This will have a more significant impact in terms of injecting liquidity into the system than the recent open market operations have had. It also opens the door for a cut in the fed funds rate at the upcoming September meeting. Here is a copy of the full statement from today:
Financial market conditions have deteriorated, and tighter credit conditions and increased uncertainty have the potential to restrain economic growth going forward. In these circumstances, although recent data suggest that the economy has continued to expand at a moderate pace, the Federal Open Market Committee judges that the downside risks to growth have increased appreciably. The Committee is monitoring the situation and is prepared to act as needed to mitigate the adverse effects on the economy arising from the disruptions in financial markets.
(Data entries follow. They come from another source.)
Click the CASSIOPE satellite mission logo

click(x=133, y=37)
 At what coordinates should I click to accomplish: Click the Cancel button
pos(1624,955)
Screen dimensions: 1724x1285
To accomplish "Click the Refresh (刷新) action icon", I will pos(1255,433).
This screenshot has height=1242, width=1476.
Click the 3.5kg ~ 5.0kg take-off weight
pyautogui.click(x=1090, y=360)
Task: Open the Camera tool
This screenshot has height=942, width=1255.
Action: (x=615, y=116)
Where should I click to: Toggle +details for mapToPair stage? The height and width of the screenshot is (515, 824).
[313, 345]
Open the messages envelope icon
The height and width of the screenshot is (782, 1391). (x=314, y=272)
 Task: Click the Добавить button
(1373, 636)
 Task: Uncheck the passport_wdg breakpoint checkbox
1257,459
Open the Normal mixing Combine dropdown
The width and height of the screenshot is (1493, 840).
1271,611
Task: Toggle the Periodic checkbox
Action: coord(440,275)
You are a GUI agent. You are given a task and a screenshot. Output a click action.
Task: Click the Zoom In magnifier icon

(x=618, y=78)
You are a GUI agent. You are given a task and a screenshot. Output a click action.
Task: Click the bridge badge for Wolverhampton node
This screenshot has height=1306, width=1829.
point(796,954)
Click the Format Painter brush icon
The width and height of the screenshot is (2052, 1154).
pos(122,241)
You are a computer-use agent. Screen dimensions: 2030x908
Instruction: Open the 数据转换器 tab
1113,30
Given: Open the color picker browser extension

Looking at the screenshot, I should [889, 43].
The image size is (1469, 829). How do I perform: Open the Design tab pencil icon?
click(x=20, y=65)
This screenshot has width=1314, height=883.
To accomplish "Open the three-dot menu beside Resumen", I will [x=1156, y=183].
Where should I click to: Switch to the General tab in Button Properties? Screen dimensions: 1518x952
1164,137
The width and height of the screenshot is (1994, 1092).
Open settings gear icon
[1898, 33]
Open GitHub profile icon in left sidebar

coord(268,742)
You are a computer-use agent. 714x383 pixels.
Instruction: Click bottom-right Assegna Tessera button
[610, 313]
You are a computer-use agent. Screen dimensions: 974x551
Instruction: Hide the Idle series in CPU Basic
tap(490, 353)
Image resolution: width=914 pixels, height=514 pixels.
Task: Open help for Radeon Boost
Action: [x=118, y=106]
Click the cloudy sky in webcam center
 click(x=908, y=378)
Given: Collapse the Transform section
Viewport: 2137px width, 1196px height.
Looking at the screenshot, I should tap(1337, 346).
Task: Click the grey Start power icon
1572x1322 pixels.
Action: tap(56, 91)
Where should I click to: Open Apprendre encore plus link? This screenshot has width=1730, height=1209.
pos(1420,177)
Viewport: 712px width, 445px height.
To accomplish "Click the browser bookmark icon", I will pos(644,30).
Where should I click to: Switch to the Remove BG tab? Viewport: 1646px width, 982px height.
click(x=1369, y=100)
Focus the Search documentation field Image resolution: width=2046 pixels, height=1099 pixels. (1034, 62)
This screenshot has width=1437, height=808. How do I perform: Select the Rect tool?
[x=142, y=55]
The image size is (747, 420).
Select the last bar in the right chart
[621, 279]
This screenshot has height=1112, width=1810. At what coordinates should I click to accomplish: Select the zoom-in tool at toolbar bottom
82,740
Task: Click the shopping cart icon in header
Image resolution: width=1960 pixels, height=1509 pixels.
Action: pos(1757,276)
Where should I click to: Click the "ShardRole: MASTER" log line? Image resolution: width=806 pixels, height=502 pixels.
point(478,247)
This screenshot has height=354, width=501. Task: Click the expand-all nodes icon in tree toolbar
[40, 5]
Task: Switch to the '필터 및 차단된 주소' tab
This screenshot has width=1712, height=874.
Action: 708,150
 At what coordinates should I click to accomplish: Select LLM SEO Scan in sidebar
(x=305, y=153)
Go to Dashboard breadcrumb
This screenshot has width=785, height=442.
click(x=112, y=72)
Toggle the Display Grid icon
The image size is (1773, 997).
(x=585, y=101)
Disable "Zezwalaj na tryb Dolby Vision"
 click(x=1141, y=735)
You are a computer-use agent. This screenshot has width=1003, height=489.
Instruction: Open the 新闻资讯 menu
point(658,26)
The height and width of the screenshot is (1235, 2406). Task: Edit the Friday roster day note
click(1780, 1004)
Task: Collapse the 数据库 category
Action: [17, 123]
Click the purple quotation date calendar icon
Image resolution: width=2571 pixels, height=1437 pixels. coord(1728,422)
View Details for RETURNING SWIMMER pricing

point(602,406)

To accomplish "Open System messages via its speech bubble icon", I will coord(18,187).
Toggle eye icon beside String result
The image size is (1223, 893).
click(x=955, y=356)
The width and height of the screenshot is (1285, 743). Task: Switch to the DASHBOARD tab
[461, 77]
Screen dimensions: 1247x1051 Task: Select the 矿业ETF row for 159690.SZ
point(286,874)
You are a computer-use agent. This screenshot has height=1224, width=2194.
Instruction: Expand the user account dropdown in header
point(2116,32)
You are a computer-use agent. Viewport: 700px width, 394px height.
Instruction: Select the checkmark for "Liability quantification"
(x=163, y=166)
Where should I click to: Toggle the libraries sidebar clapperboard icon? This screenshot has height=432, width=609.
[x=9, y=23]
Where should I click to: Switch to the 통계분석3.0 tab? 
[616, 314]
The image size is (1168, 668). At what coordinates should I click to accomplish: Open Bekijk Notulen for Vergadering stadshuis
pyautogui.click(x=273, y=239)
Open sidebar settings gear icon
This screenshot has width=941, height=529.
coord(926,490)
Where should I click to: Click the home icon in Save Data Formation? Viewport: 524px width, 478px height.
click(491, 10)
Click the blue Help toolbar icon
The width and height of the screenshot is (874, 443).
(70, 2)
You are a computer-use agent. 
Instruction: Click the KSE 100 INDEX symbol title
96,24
I highlighted what I felt were the important aspects of the statement, namely that the Fed is now acknowledging that the recent market turmoil could impact economic growth, and that the downside risks have increased. Moreover, that the Fed stands ready to act more if needed, to support the economy and prevent conditions from turning into a full-fledged credit crunch.
The Dow surged +300 points at the open, likely exacerbated by the expiration of index options. The sellers have come out since then, and the rally has moderated. But there still could be additional short-covering into the close that could lead to a big day.
On Thursday I wrote that I felt a short-term bottom was in the cards. Today's bounce is a good first step. But, if on Thursday you found yourself wishing you had sold some stuff you owned, then you should use any further market strength to lighten up.
Asian markets cut crushed overnight, led by Japan's biggest one-day decline since 2001. I have written about the yen carry trade unwind, which undoubtedly increased the severity of the decline.